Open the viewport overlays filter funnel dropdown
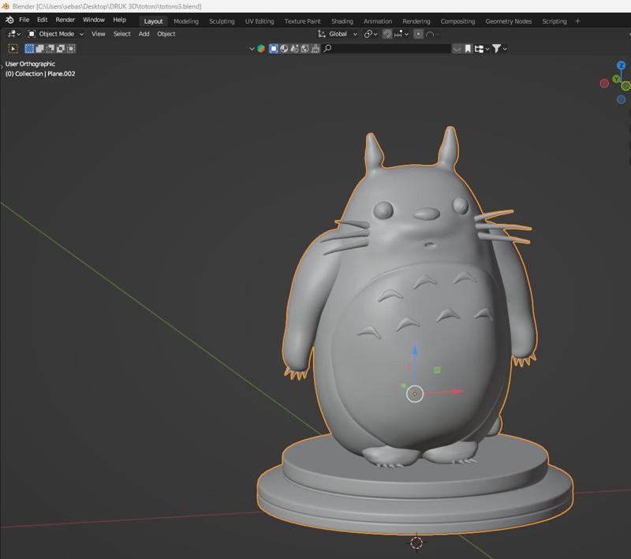pos(497,49)
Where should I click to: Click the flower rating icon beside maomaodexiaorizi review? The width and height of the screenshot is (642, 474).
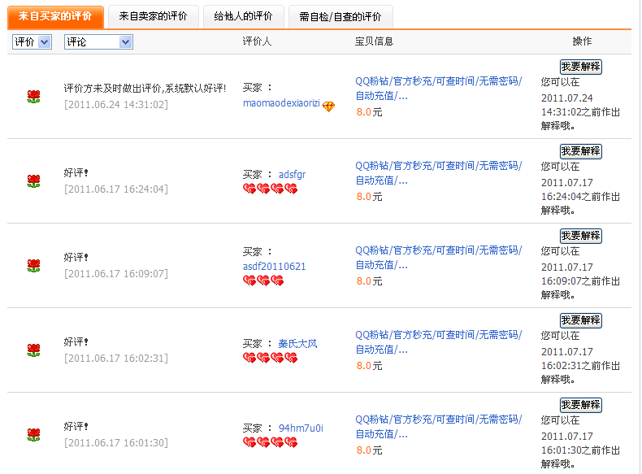pyautogui.click(x=33, y=97)
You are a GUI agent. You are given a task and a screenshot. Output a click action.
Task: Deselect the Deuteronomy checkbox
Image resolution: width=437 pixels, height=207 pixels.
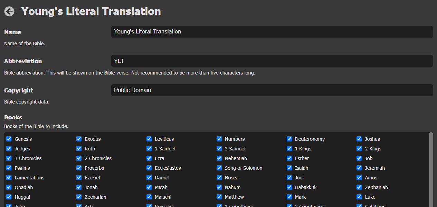289,139
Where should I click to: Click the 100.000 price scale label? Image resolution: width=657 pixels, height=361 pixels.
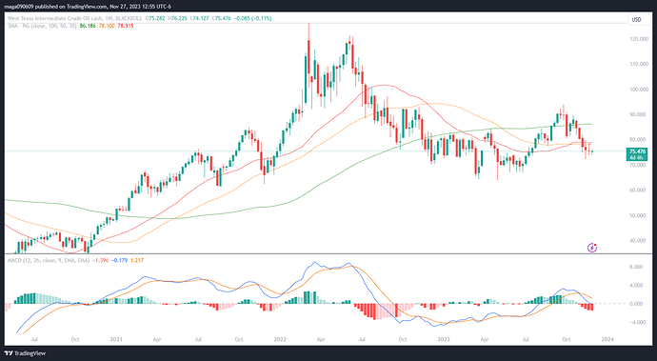pos(639,90)
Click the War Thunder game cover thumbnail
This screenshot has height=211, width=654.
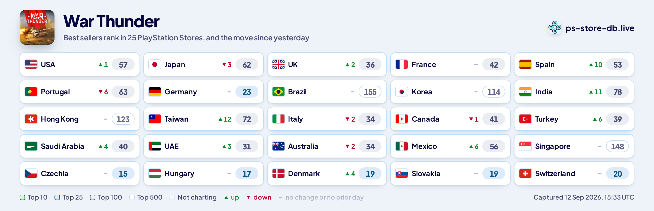[x=37, y=27]
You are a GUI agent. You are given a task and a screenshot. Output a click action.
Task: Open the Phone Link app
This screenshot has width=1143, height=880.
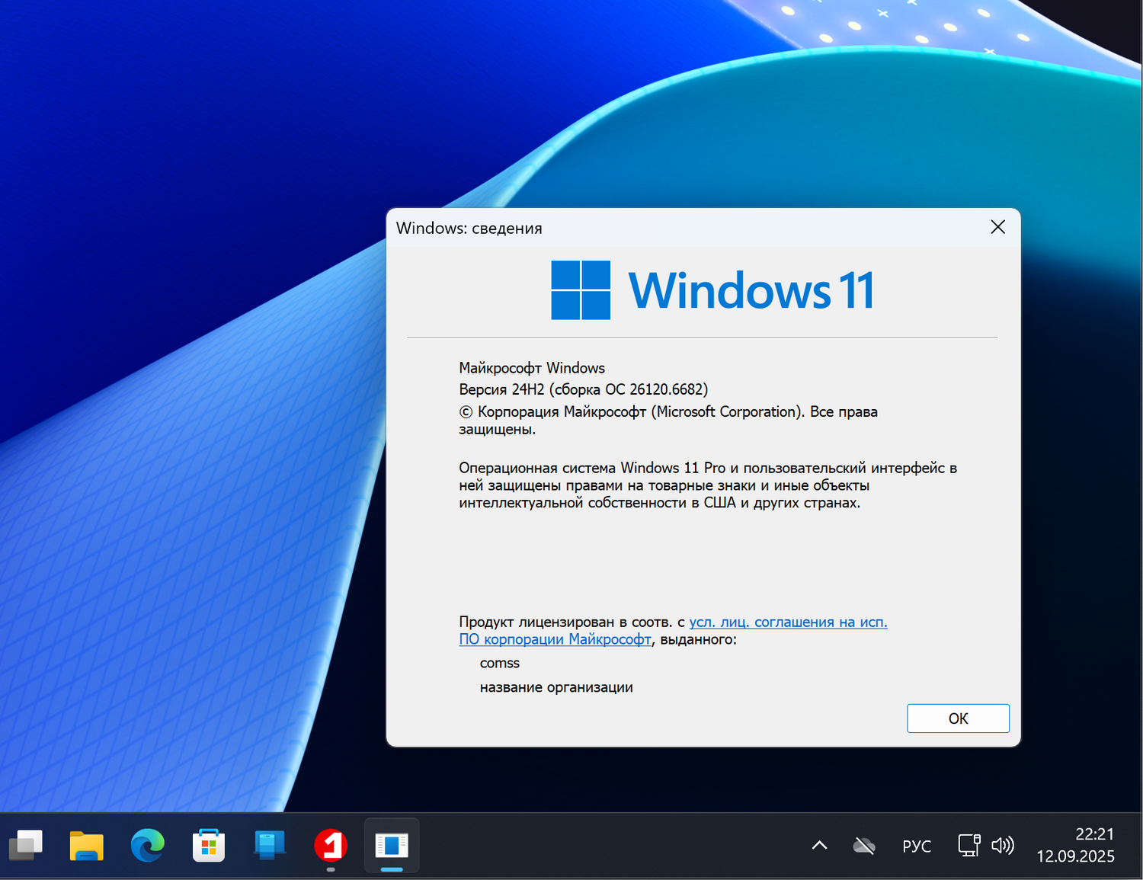(x=269, y=846)
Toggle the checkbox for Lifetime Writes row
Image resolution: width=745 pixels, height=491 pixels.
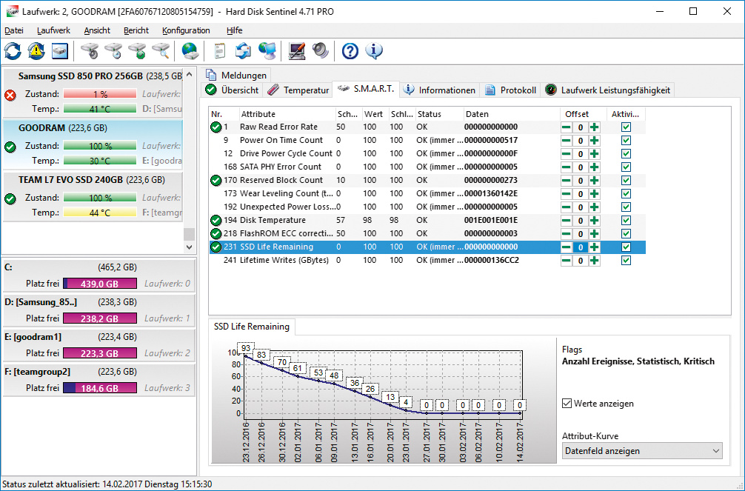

> _Problem_
Starting at the line that contains "Task: Deselect the Deuteronomy checkbox" and ending at the final line of the data, reproduce each line exactly. Pictures stay out of the copy.

> _Output of the task_
Task: Deselect the Deuteronomy checkbox
Image resolution: width=437 pixels, height=207 pixels.
289,139
Where should I click to: Click the 100.000 price scale label? Image resolution: width=657 pixels, height=361 pixels.
pos(639,90)
Click the War Thunder game cover thumbnail
This screenshot has height=211, width=654.
[x=37, y=27]
You are a GUI agent. You are given a task and a screenshot. Output a click action.
Task: Open the Phone Link app
This screenshot has width=1143, height=880.
(x=269, y=846)
Toggle the checkbox for Lifetime Writes row
Image resolution: width=745 pixels, height=491 pixels.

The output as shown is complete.